Sheepshead Bay: Killer Of Landmark Restaurants Before Many Of Us Were Even Born

Tappen's Hotel, Emmons Avenue and East 27th Street. Source: Forgotten New York

Remember last month, when The Village Voice’s Robert Sietsema compiled a round-up in which Sheepshead Bay nabbed the top three slots out of five for “Five Dead and Gone Classic Brooklyn Restaurants?”
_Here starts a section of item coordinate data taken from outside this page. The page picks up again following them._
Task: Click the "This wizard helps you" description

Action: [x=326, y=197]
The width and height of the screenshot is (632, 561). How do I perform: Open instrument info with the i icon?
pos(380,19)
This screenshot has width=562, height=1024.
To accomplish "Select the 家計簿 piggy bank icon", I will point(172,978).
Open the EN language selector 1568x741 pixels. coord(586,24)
Apparently they missed one (although, to be fair, so did we). It turns out that yesterday, in 1950 — and I’ll bet even Lisanne didn’t know this (although…now that I think of it, she probably does) — a fire gutted the venerable Sheepshead Bay landmark Tappen’s Restaurant on Emmons Avenue and East 27

th

Street.

According to the Brooklyn Eagle’s “On This Day in History: May 5,” Tappen’s — the choice seafood dining establishment of Diamond Jim Brady, Lillian Russell, Alfred Gwynne Vanderbilt and Harry K. Thaw, the jealous assassin who gunned down Washington Square Arch architect Stanford White in a jealous rage atop the roof of his own designed Madison Square Garden (the old one, not the one the Knicks currently play at) — was the place to eat during the early years of the 20

th

century.

The celebrated restaurant and hotel — which served high-profile patrons during the days of “horsecars, springwagons and oil lamps” for more than a century — was erected long before the start of the Civil War by one Jeremiah Tappen, described by the Eagle as “a Grand Street, Manhattan hotel-keeper,” who is now interred at Green-Wood Cemetery.
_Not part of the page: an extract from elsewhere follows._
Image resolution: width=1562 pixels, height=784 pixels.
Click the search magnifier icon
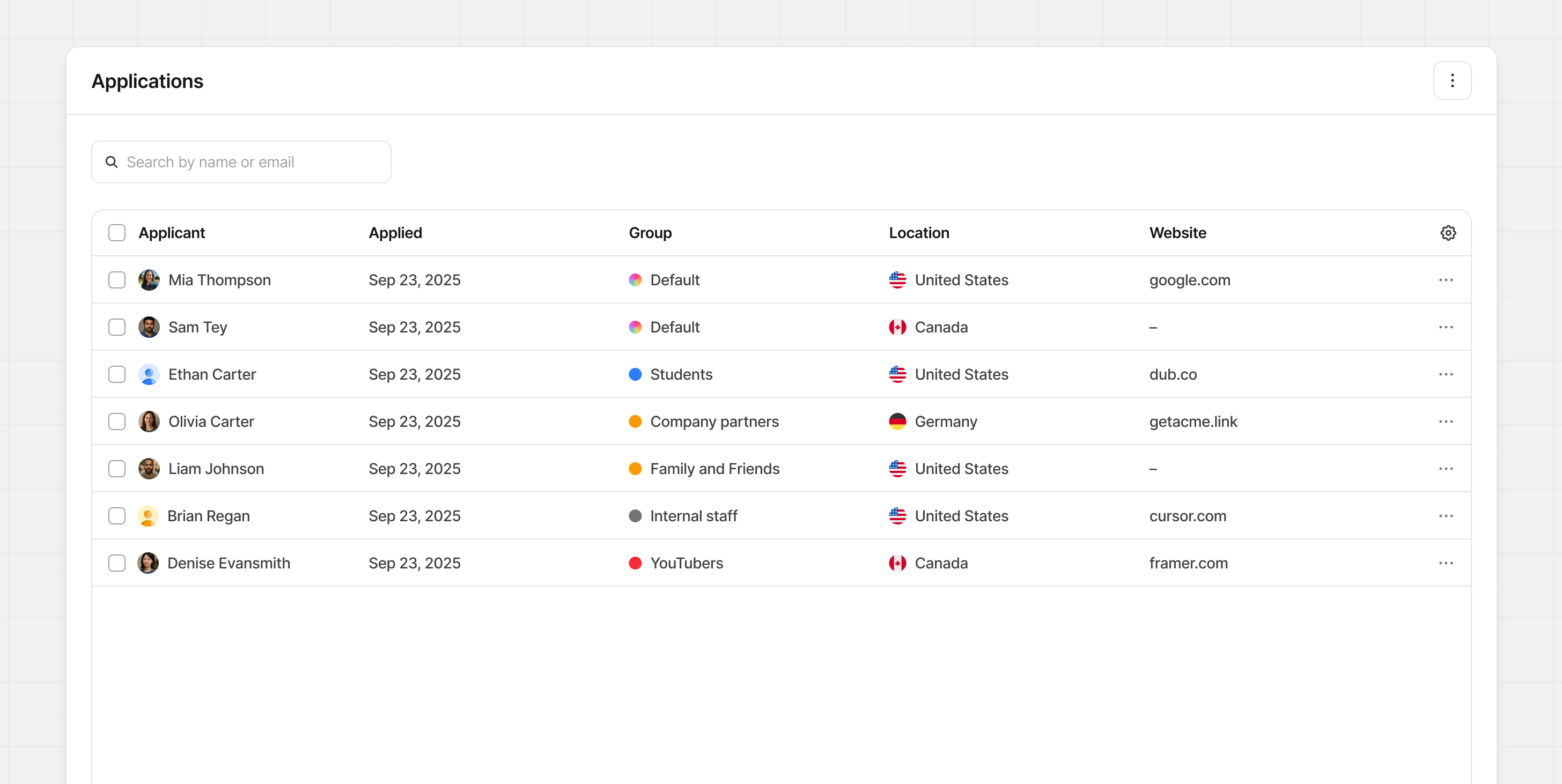112,162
“Truly, the death of Tappen’s is the death of a Brooklyn era. Up to the end the picturesque old restaurant and hotel remained practically the same as when the coaches, barouches, smarttraps and tallyhos stopped there with their prominent owners after a day spent at the nearby racetrack. A person who had not been to the restaurant between the days of horsecars, springwagons and oil lamps and this year [1950] would easily recognize Tappen’s at once. It had been enlarged somewhat and repairs had been made to the roof. Also modern plumbing and furniture had been installed, but the architecture remained practically the same as the day it was opened by Jeremiah Tappen, a Grand Street, Manhattan hotel-keeper, a long time before the Civil War. Then New Yorkers went to Sheepshead Bay by ferry and horse-drawn wagons.”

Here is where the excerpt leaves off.